Evaluating Model Performance
MLJ allows quick evaluation of a supervised model's performance against a battery of selected losses or scores. For more on available performance measures, see Performance Measures.
In addition to hold-out and cross-validation, the user can specify an explicit list of train/test pairs of row indices for resampling, or define new resampling strategies.
For simultaneously evaluating multiple models and/or data sets, see Benchmarking.
Evaluating against a single measure
julia> using MLJ
julia> X = (a=rand(12), b=rand(12), c=rand(12));
julia> y = X.a + 2X.b + 0.05*rand(12);
julia> model = (@load RidgeRegressor pkg=MultivariateStats verbosity=0)()
RidgeRegressor(
lambda = 1.0,
bias = true)
julia> cv=CV(nfolds=3)
CV(
nfolds = 3,
shuffle = false,
rng = Random._GLOBAL_RNG())
julia> evaluate(model, X, y, resampling=cv, measure=l2, verbosity=0)
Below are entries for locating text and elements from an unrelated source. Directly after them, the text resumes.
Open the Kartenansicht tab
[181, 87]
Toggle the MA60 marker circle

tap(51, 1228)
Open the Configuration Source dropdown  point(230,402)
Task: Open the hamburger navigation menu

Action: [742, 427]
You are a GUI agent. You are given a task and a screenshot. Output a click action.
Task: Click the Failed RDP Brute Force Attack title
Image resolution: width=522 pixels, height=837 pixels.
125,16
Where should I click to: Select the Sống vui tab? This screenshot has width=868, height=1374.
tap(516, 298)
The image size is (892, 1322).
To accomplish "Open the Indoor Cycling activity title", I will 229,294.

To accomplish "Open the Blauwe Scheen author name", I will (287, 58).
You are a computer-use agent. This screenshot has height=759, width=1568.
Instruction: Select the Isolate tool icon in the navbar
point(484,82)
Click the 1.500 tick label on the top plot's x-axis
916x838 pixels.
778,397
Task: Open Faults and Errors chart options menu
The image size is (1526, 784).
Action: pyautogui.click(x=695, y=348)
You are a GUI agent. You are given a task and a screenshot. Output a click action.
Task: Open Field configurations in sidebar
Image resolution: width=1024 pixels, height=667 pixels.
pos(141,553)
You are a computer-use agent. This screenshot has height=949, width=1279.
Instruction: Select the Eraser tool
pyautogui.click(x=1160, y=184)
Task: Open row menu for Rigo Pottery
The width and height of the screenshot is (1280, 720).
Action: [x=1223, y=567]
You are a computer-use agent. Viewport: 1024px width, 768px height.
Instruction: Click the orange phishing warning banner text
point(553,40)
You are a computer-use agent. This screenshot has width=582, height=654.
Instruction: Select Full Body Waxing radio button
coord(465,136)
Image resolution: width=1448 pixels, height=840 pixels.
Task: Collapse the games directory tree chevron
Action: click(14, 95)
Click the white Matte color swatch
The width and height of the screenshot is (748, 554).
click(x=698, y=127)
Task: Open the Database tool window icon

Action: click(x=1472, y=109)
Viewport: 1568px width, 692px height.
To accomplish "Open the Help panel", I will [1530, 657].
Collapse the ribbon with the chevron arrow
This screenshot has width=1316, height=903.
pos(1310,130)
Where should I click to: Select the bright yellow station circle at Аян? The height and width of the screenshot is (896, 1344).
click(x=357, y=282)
PerformanceEvaluation object with these fields:
measure, operation, measurement, per_fold,
per_observation, fitted_params_per_fold,
report_per_fold, train_test_rows
Extract:
┌──────────┬───────────┬─────────────┬─────────┬────────────────────────┐
│ measure │ operation │ measurement │ 1.96*SE │ per_fold │
├──────────┼───────────┼─────────────┼─────────┼────────────────────────┤
│ LPLoss( │ predict │ 0.131 │ 0.0723 │ [0.0707, 0.165, 0.156] │
│ p = 2) │ │ │ │ │
└──────────┴───────────┴─────────────┴─────────┴────────────────────────┘
Alternatively, instead of applying evaluate
to a model + data, one may call evaluate!
on an existing machine wrapping the model in data:
julia> mach = machine(model, X, y)
untrained Machine; caches model-specific representations of data
model: RidgeRegressor(lambda = 1.0, …)
args:
1: Source @983 ⏎ Table{AbstractVector{Continuous}}
2: Source @073 ⏎ AbstractVector{Continuous}
julia> evaluate!(mach, resampling=cv, measure=l2, verbosity=0)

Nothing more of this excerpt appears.